- Kaynak
┄┄┄┄┄┄┄┄┄┄┄┄┄┄┄┄┄┄┄┄

İçeriğe geçmek için "Enter"a basın

Darbeler Ve Resmi İdeoloji

Mustafa Elveren (Em. Öğrt.)

Bazı “SOL” örgütlerin 27 Mayıs ihtilalını, kimi “SAĞ” etiketli cemaatlerin de 12 Eylül darbesini desteklediği artık biliniyor. Bu iki çizgi birbirine karşıymış gibi görünmesi bizi aldatmasın. Aslında temel görüşleri aynıdır. Her ikisi de darbeciliği savunuyor.Ulusalcı-milliyetçi “ULUSOLCU”ların(1) 27 Mayıs darbesini meşru göstermelerini her zaman eleştirdim. Çünkü hangi amaçla yapılırsa yapılsın, askeri ya da sivil tüm darbelere karşı olmak, kişinin demokratlık ölçüsünü belirler. Dolayısıyla 27 Mayıs darbesini de bu çerçevede değerlendirmek gerekir.



Yarın 27 Mayıs darbesinin 53.yıl dönümüdür. O nedenle birkaç anımı sizlerle paylaşmak istiyorum.

20 yıl önce Elazığ’da, öğretmen arkadaşım Hilmi Elçi ile girdiğim bir tartışmada; her türlü darbeye karşı olmak gerektiğini ve 27 Mayıs’ın da bu darbelerden farklı olmadığını söylediğimde; “27 Mayıs devrimi ilerici özellikler taşıyor, faşizm olarak nitelenemez…” şeklinde yanıtladı. Ben 27 Mayıs’ın devrimci değil, tam tersine faşist bir darbe olduğunu ısrar edince, biraz da alkolün etkisiyle sesini yükseltip; “Sen ‘odunum, odunum’ diyorsun. Sen tam odunluk birisin…” Bu ısrarıma karşı Hilmi Hoca bana sert çıkıştı ve çok sinirlendi.

Hilmi Ağabey emekli olduktan sonra HADEP Elazığ İl Başkanı oldu ve bu konudaki tartışmalarımız o süreçte de devam etti. Birkaç yıl önce Hilmi Elçi Hoca’nın maalesef vefat ettiğini öğrendim. Hilmi Hoca çok sert mizaçlı olmasına rağmen, kalbi de en az o kadar yumuşaktı. Bu vesileyle Hilmi Elçi Hoca’yı rahmetle anıyor, anısı önünde saygıyla eğiliyorum.

1960 darbesi yapıldığı zaman ben 9 yaşındaydım. Babam Zülfü Elveren Demokrat Parti’nin Köydeki ocak temsilcisiydi. İhtilal olduktan sonra jandarmalar babamı İlçe merkezine götürüp 2 gün gözaltında tutmuşlardı. Bu olaydan birkaç yıl sonra babam CHP’li oldu.

┄┄┄┄┄┄┄┄┄┄┄┄┄┄┄┄┄┄┄┄

- Veri Kümesi İçeriği
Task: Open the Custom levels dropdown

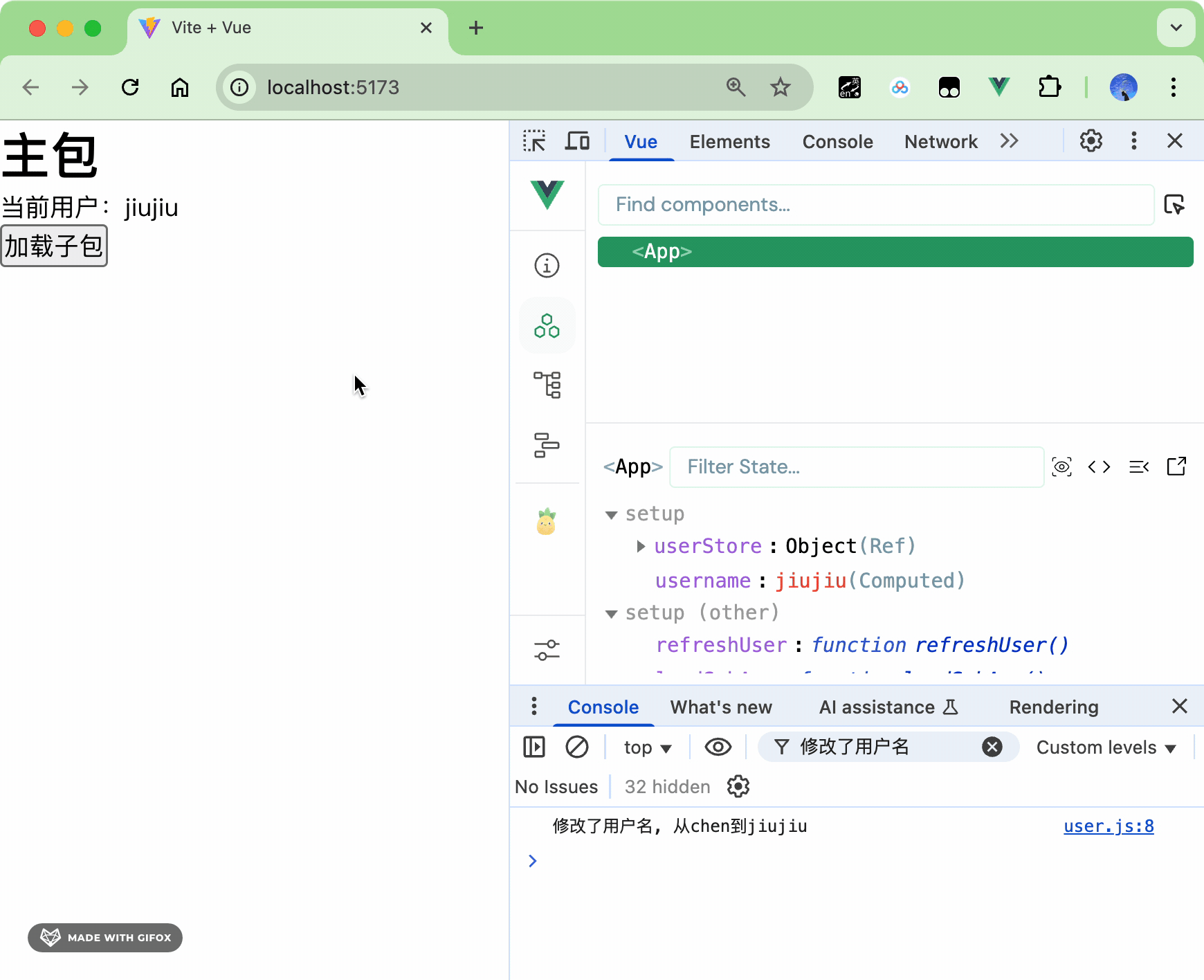Action: pos(1105,747)
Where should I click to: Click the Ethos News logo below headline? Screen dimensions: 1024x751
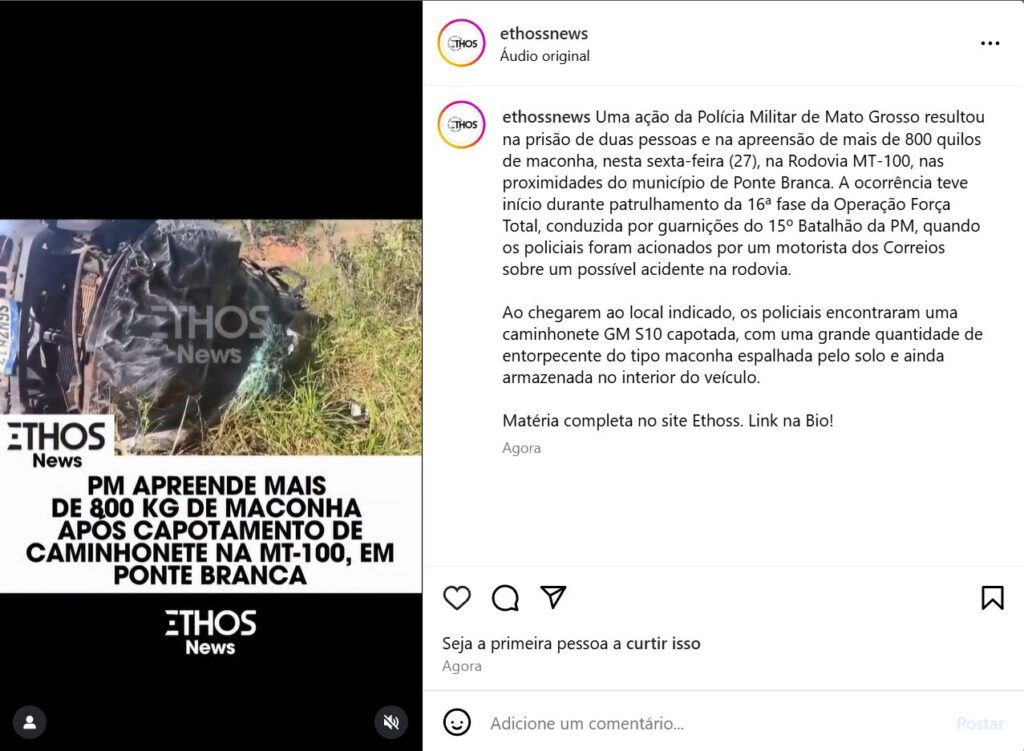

┄┄┄┄┄┄┄┄┄┄┄┄┄┄┄┄┄┄┄┄

- Yazılı Görevler
1. Darbeler üzerine yazıya göre Zülfü Elveren'in Demokrat Parti'deki görevi neydi?
2. Darbeler üzerine yazıdaki "İhtilal olduktan sonra jandarmalar babamı İlçe merkezine götürüp 2 gün gözaltında tutmuşlardı." cümlesini İngilizceye çevirin.
Materyalin darbeler üzerine yazıyla hiçbir ilgisi yoktur.

- Çözülmüş Alıştırma
1. Demokrat Parti'nin köydeki ocak temsilcisiydi.

2. After the coup, the gendarmes took my father to the district center and held him in custody for 2 days.